Every time I don't give in to a compulsion (which is more occasional than I would like), I end up crying. It's the response that just feels the most natural. Almost automatic...
I "surprisingly" managed to give up on my excessive leg washing ritual in the shower, bcuz I just didn't have the energy reserves or motivation for it this time around. It's one thing for me to wash my hands over a sink for 5 or more minutes straight, & another to have to wash my "whole body" at once, with again, "over" 5 minutes per area, in a hot, steamy, not-so-spacious stall, that I have gotten dizzy & nauseous in before from staying in too long. Not only is it mentally stressful, but it's physically exhausting, & once I finally got down to my legs this afternoon, bent over & flustered, I just said "F IT!" out loud, let the soap rinse off even though I hadn't lathered it in a very specific way to my satisfaction first, & cried bcuz it didn't feel complete. But I needed to get out. Move on with my day. Eat my dinner, which was already going cold on the table. And get in my bed. I NEED to feel okay, with still noticing some streaks of skin left over (which doesn't mean that part didn't get clean), cuz it's damn near impossible to "perfectly" cover myself, until all I see is a smooth layer of white. Like you'd think this was contamination/germaphobia OCD, but it's actually perfectionism OCD in disguise. Bcuz it's less about getting rid of the dirt or the germs for me, & more about how it looks. Like whether or not it's visually appealing, bcuz in my mind, flawless = "right." Which makes me wonder if I should be facing away or closing my eyes as I'm scrubbing myself, bcuz "out of sight, out of mind?" But I'd feel so compelled to open my eyes & check. For god sake, it's like my showers have become an art project, bcuz the best way I can describe it is like with painting, & u want to cover every last bit of canvas. But these are bubbles! That I spread with my hands & not a brush, which I better not start considering a paint brush now! Bcuz that's even worse, crazier, & probably still wouldn't work anyway!
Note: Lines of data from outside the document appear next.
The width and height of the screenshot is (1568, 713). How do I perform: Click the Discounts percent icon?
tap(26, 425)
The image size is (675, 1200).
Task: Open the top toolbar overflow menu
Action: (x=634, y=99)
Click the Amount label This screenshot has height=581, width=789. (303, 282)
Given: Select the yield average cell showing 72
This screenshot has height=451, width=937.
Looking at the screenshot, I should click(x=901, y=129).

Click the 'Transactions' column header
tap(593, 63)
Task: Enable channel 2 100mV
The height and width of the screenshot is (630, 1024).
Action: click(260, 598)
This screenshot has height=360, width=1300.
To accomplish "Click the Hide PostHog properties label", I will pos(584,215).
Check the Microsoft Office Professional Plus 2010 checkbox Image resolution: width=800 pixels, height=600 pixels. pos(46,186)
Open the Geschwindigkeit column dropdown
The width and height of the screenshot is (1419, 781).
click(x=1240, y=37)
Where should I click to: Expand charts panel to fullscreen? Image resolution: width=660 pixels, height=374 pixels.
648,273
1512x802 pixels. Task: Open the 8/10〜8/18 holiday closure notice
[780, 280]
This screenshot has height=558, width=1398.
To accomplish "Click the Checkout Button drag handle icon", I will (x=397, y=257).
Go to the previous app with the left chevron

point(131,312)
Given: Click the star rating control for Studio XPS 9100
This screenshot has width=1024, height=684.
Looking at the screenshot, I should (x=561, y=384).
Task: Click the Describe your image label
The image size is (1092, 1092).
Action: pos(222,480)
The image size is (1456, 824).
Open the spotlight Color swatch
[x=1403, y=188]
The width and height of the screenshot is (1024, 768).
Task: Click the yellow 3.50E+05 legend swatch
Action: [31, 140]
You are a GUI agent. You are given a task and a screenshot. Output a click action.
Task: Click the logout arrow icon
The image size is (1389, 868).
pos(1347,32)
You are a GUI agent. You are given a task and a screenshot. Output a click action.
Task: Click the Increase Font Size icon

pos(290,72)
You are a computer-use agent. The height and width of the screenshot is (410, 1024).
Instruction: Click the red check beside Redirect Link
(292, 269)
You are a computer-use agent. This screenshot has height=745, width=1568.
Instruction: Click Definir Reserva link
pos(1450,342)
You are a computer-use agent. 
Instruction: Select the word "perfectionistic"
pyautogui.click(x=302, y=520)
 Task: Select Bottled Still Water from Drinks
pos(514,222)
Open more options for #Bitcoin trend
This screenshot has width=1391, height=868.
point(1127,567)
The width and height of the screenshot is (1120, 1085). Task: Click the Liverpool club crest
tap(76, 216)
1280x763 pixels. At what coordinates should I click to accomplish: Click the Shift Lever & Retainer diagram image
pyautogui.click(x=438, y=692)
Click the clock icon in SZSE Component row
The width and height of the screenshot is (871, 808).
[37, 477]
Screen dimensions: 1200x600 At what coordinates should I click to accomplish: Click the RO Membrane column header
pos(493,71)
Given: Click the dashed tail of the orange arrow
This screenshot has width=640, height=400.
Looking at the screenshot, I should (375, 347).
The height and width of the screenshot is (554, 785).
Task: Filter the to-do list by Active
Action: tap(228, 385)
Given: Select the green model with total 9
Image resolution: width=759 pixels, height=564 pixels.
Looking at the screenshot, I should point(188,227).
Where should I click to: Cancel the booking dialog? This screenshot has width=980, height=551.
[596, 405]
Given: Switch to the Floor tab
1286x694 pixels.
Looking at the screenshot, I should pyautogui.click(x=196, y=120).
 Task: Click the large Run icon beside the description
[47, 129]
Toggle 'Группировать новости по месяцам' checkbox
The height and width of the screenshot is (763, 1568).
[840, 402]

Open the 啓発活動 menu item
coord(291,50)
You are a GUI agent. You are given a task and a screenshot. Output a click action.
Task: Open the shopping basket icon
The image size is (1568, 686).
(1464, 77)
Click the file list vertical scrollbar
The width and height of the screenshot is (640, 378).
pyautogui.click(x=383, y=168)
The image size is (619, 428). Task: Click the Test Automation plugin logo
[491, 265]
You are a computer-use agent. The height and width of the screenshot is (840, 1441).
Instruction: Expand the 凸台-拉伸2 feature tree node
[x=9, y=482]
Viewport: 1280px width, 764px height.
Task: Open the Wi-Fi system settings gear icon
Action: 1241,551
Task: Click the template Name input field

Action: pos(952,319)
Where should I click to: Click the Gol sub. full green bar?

Is there any hope for me at all? Can anyone else relate? Cuz my OCD is clearly a very severe, extreme, & advancing case. I wasn't this bad last year...
Someone pls tell me that I haven't fully lost my marbles yet!
Anyways, the amount of typing I have done for this post is probably also a compulsion (so as u can see, this piece of shit disorder has a way of affecting every individual aspect of my life - even this), & with that being said, I'm just gonna stop now.